Now, without Price they would obviously have a little more money to spend, but how much really? First of all, the assumption around the league seems to be that the Red Sox wouldn’t be able to dump all of Price’s contract, so let’s assume they are only freeing up $20-$25 million for next year’s payroll. Throw in the $11 million from Bradley, too, because we can still assume they’ll try to trade him, too. According to Cots Contracts, with that money off the books the Red Sox would have $20-$25 million to spend while staying under the luxury tax. That sounds good until you realize the available starters who could be in the neighborhood of Price’s productivity — guys like Hyun-Jin Ryu, Madison Bumgarner and Dallas Keuchel — are going to command an AAV of around $15-$20 million. The FanGraphs crowdsourcing predictions, for reference, have that group all within an AAV in the $16-$18 million range, but they have also been low on the starting pitcher market so far.
Suddenly, all of that money the team saved this year is being put into one contract, likely around four years in length, on a pitcher who might be as good as Price when healthy if things go exceedingly well. But then they are still left with holes at backup catcher and the back of the rotation and the right side of the infield and in center field (or any outfield spot if they slide Betts or Andrew Benintendi over in the event of a Bradley trade), to say nothing of the possibility of upgrading the bullpen. Maybe Chaim Bloom has some creative solution up his sleeve that I don’t see, but even on the trade market it’s hard to see dealing for a legitimate Price replacement with Boston’s farm system. And, even if they did, that cuts into the possibility of “sustainable competitiveness” that this front office and baseball in general is so fond of.

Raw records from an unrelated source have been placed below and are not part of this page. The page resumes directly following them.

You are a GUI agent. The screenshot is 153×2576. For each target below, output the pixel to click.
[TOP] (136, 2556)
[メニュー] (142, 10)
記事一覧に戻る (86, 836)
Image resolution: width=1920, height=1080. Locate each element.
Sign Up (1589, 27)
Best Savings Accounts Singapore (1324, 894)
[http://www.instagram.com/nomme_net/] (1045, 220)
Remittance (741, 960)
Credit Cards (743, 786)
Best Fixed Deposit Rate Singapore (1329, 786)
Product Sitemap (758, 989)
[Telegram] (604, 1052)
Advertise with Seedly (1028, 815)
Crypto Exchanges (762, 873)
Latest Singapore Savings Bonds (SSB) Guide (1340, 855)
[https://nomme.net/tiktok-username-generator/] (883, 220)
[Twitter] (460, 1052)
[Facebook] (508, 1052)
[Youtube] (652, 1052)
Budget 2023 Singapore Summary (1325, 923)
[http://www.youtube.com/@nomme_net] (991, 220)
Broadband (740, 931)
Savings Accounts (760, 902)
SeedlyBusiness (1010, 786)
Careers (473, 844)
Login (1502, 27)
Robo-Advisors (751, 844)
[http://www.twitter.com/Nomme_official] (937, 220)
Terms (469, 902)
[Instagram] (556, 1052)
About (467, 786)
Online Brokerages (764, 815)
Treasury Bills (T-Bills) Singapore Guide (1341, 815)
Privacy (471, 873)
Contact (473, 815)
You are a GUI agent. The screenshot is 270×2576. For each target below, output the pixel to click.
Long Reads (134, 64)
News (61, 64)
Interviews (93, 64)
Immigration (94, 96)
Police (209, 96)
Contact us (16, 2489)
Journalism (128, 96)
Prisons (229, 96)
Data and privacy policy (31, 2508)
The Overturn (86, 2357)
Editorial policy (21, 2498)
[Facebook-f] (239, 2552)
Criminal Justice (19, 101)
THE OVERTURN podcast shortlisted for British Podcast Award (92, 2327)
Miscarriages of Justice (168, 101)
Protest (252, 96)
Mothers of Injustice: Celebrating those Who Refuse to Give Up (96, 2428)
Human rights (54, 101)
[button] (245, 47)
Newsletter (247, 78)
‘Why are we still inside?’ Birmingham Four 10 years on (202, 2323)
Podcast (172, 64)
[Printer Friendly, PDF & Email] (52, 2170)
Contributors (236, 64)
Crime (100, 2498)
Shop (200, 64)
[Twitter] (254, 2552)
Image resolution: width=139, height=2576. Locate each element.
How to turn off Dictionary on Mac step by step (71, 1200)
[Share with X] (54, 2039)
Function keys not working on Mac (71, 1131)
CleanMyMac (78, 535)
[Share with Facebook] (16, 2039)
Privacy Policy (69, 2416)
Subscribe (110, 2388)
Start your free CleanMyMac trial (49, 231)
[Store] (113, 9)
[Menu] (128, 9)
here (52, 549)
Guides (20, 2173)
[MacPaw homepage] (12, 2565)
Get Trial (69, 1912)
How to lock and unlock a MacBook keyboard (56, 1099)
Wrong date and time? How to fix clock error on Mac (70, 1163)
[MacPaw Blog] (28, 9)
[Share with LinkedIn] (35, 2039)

None of this is to say there is no argument for trading Price. Again, payroll is clearly on the mind of Red Sox brass and that isn’t going to change until they get under the tax. Price is their biggest contract, and this might be the best chance to get rid of it. It’s not a slam dunk move, though, as some have made it out to be. Is Price worth the big contract he’s being paid in the strictest sense of the word? No, this is not an ideally efficient deal. However, the team is better with him and if they still want to contend in 2020 they are going to have a helluva time replacing him, even with the theoretical additional payroll flexibility. The way things are going I think the Red Sox will find a way to trade Price. I also think, at this time next year, in terms of 2020 performance we will look back and view that move as one that hindered this team’s chances of winning.